Big Data Analytics and Management Implement several map reduce design patterns to derive some statistics from IMDB movie data using Hadoop framework. Coursework CS 6301
Licence and Readme included inside the folder ratings.dat UserID::MovieID::Rating::Timestamp users.dat UserID::Gender::Age::Occupation::Zip-code movies.dat MovieID::Title::Genres Map Reduce Design
Given a input zipcode, find all the user-ids that belongs to that zipcode. You must take the input zipcode in command line. Find top 10 average rated movies with descending order of rating. Find all the user ids who has rated at least n movies. Given some movie titles in csv format - find all the genres of the movies. Find the top 10 zipcodes based on the average age of users belong to that zipcode, in the ascending order of the average age. Map Reduce Joins
Given a movieID as input, Find the number of male users who has rated that movie using map side join. Find top 10 average rated movie names with descending order of rating using reduce side join. Find the top 10 users (userID, age, gender) who has rated most number of movies in descending order of the counts. Pig (Assume dataset available on hdfs)
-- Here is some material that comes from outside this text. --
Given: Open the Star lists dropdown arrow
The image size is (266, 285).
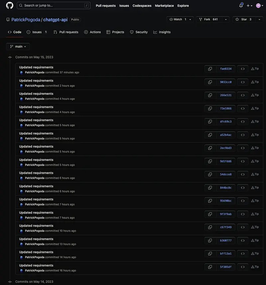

List the unique userid of female users whose age between 20-35 and who has rated the highest rated Action AND War movies. (You should consider all movies that has Action AND War both in its genre list) Print only users whose zip starts with 1. Implement cogroup command on UserID for the datasets ratings_new and users_new. Print first 11 rows. Repeat above (implement join) with cogroup commands. Print first 11 rows. Using Pig Latin script, use the FORMAT_GENRE function on movies_new dataset and print the movie name with its genre(s). Write a UDF (User Define Function) FORMAT_GENRE in Pig which basically formats the genre in movies_new in the following
Before formatting: Children's After formatting: Children's Before formatting: Animation|Children's After formatting: Children's & Animation Before formatting: Children's|Adventure|Animation After formatting: Children's, Adventure & Animation
Using Hive script, find top 11 average rated "Action" movies with descending order of rating. (Show the create table command, load from local, and the Hive query). Using Hive script, List all the movies with its genre where the movie genre is Action or Drama and the average movie rating is in between 4.4 - 4.9 and only the male users rate the movie. (Show the create table command, load from local, and the Hive query). Dataset three files (2009, 2010, 2011). Using Hive script, create one table partitioned by year. (Show the create table one command, load from local three commands, and one Hive query that selects all columns from the table for the virtual column year of 2009). Create three tables that have three columns each (MovieID, MovieName, Genre). Each table will represent a year. The three years are 2009, 2010 and 2011. Using Hive multi-table insert, insert values from the table you created in Q4 to these three tables (each table should have names of movies e.g. movies_2009 etc. for the specified year). Using Hive script, use the FORMAT_GENRE function on movies_new dataset and print the movie name with its genre(s). Write a UDF(User Define Function) FORMAT_GENRE in Hive which basically formats the genre in movies_new in the following
Before formatting: Children's After formatting: Children's - Before formatting: Animation|Children's After formatting: Children's, & Animation - Before formatting: Children's|Adventure|Animation After formatting: Children's, Adventure, & Animation -
Using Cassandra CLI, write commands to do the following. Create a COLUMN FAMILY for this dataset. Insert the following to the column family created in step 1. Use MovieID as the key. "70#From Dusk Till Dawn (1996)#Action|Comedy|Crime|Horror|Thriller" "83#Once Upon a Time When We Were Colored (1995)#Drama" "112#Escape from New York (1981)#Action|Adventure|Sci-Fi|Thriller" with time to live (ttl) clause after 300 seconds Show the following: Get the movie name and genre for the movie id 70 ? Retrieve all rows and columns. Delete column Genres for the movie id 83. Drop the column family. Use describe keyspace command with your netid and show content.
Using Cassandra CQL3, write commands to do the following. Create a table for this dataset. Use (MovieID) as the Primary Key. Load all records in the dataset to this table. Insert record “1162#New Comedy Movie#Comedy" to the table. Select the tuple which has movie id 1150 Delete all rows in the table. Drop the table. Part III
Run nodetool command and determine how much unbalanced the cluster is.